Одно из обстоятельств, которое может объяснить это различие, возможно, состоит в том, что в 1914-м, в отличие от 1939-го, не существовало двусмысленности в определении врага: он был известен, и это были немцы, тогда как спустя двадцать пять лет все выглядело по-другому.
Кто был врагом в 1939 г. для правящих кругов Франции? Нацистская Германия или СССР во главе с большевиками? Этот вопрос имел значение и для англичан; советское руководство, в свою очередь, также не знало, откуда последует удар — со стороны Германии или со стороны западных капиталистических держав; в 1943 г. немцы спрашивали себя, с кем им выгоднее заключить сепаратный мир: с Западом или с Советским Союзом… Что касается народов колоний, будь то Индия или страны Магриба, то и они задавались вопросом: кто является главным врагом — англичане и французы или же немцы и японцы?

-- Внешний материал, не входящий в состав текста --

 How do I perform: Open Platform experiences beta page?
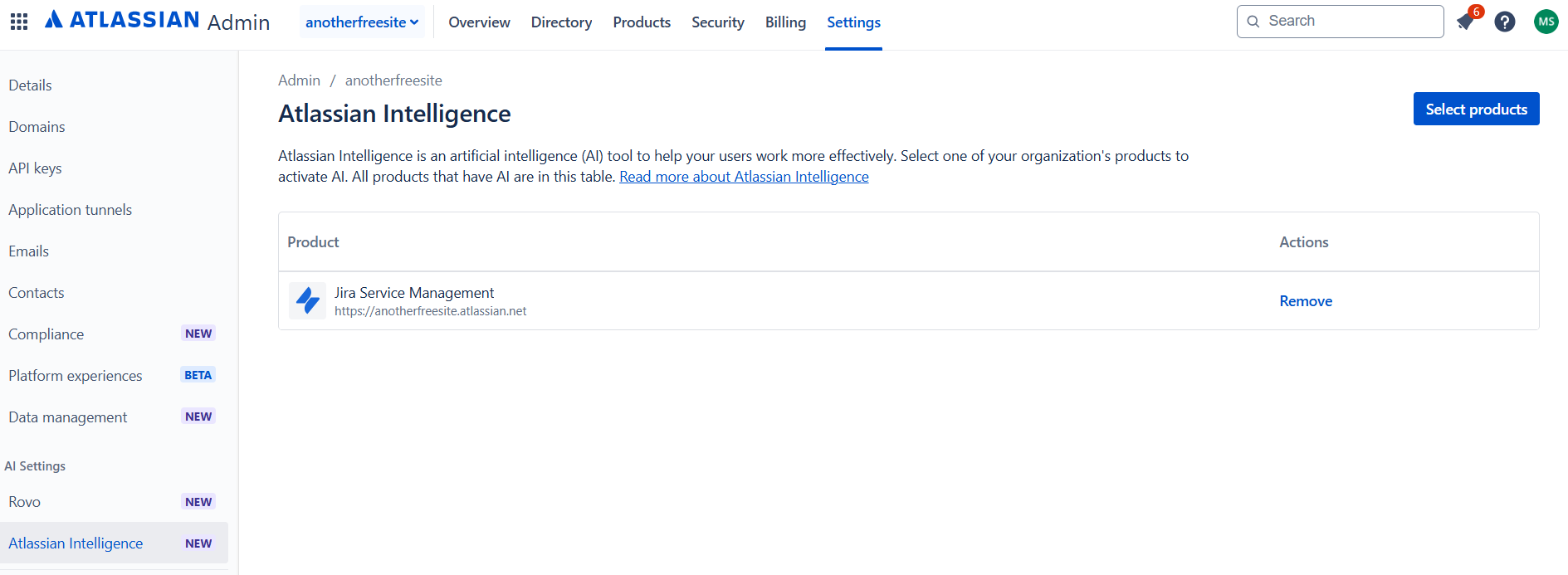coord(76,376)
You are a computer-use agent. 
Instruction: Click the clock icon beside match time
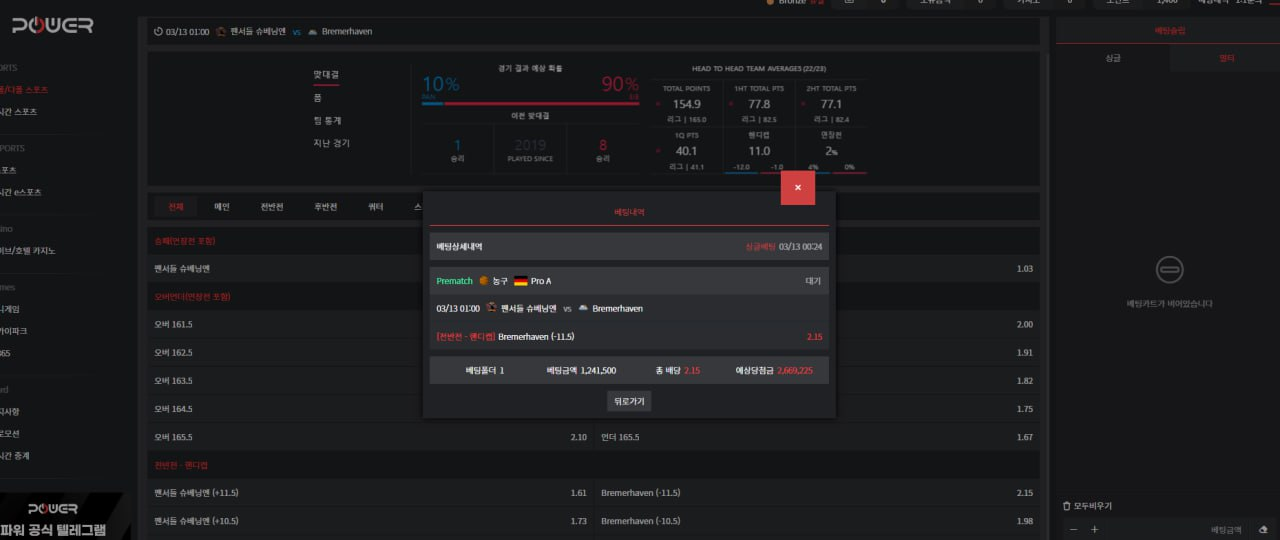pos(158,32)
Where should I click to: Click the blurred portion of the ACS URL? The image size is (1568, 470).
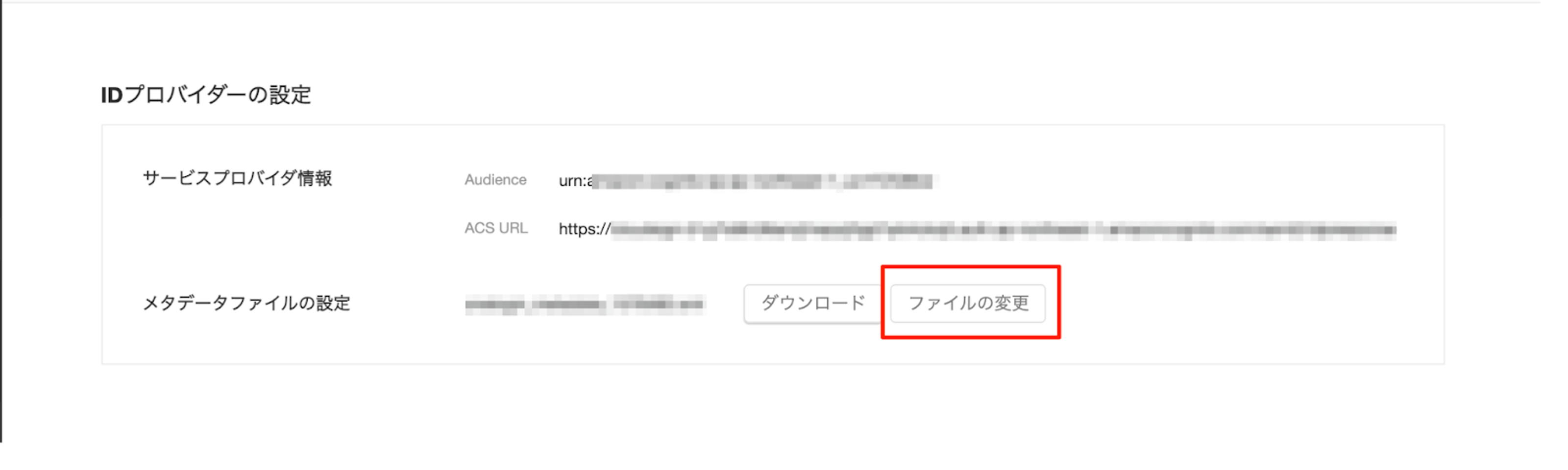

В свою очередь, Франция как государство, владеющее колониями, после 1945 г. не знала, откуда исходят удары, наносимые по ее колониальной империи, — от коммунистов или от американцев — и не желала замечать того, что их наносят сами колонизированные народы.

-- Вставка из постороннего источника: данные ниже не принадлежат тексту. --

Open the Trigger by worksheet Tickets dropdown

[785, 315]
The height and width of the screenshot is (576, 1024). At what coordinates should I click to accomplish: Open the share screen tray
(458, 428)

Огромные потери 1914–1918 гг., катастрофа 1940 г., утрата колониальной империи, появившиеся сомнения в справедливости «дела» Франции, рост могущества других стран — не было ли все это признаками неотвратимого упадка?
Нет.
Потому что жители этой страны сумели найти новые средства решения наболевших вопросов. Но последние ослабили традиционное национальное государство, вписав общество в более широкий контекст, прежде всего в Европу.
1914–1918 ГОДЫ: ОТЕЧЕСТВЕННАЯ ВОЙНА ДЛЯ ФРАНЦИИ
Мало войн оказало на жизнь одного поколения столь сильное влияние, как Великая война: подобно «ворчунам» времен Первой империи, ветераны Первой мировой продолжали жить под знаком принесенных ими жертв; у них было чувство, что в тылу их самопожертвование недостаточно ценят. И пробуждение на следующий день после окончания войны было ужасным: у одних озлобление приняло форму революционного порыва, у других трансформировалось в реакцию против тех, кто дискредитировал их борьбу, — так родились коммунизм и фашизм как извращенные следствия войны.

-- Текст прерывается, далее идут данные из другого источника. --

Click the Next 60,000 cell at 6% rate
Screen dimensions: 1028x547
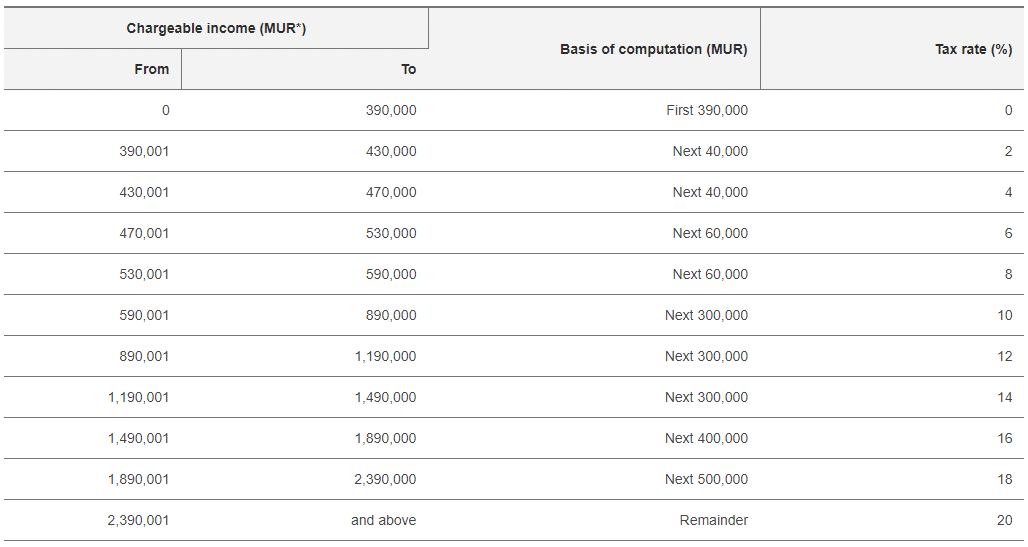pyautogui.click(x=595, y=233)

Долгое время Великая война оставалась одним из немногих в Истории конфликтов, сплотивших народы вокруг своих правительств в «священном единении», потому что в каждом лагере правящие круги сумели убедить граждан — и часто не без оснований, — что врагу ненавистно само существование их нации. Так, в «сентябрьской программе 1914 г.» руководители Германии предусматривали ослабление Франции «настолько, чтобы она никогда более не смогла сделаться великой державой»; в свою очередь, Пуанкаре, Делькассе и французское военное руководство желали вернуть Германию в то положение, в котором она пребывала до 1866 г. Эта черта объясняет, почему, в отличие от конфликтов прошлого — религиозных или революционных войн, — ни в одном из государств, ведущих войну, не существовало партии, которая бы поддерживала вражеские государства. Разумеется, Великая война имела своих противников; последние, тем не менее, не выказывали солидарности с врагом: они обличали «империалистическую войну», но считали законной оборону национальной территории, если та подвергается угрозе. Поэтому каждый гражданин вел войну с тем же убеждением, как если бы он шел в крестовый поход или защищал свою мать. Французы, разумеется, черпали эту уверенность в своей истории, которой их настойчиво учили школьные учителя и которая оживала в спортивных состязаниях и кампаниях в прессе. Так же дело обстояло и с вождями социалистического движения, глашатаями пацифизма: в 1910 г. Жорес, как и Каутский в Германии, делал акцент на том, что если разразится война, то ответственность за нее будет лежать на правящем классе их собственной страны, однако в 1914 г. они возложили эту ответственность уже на правящий класс врага их нации. Эта вера позволяет понять то единодушие, с которым мобилизованные повиновались призыву на фронт: «Реестр Б», предназначенный для возможных дезертиров, остался невостребованным. Прочие мечты, например о социальной революции, были отложены «на потом», и отъезд на войну на несколько недель даровал призванным то, чего не могло им дать повседневное существование: достаточно было сесть на поезд, увидеть большой город — и эти молодые люди, почти все двадцатилетние, представляли себе, как они вскоре вернутся к родным очагам в ореоле победителей.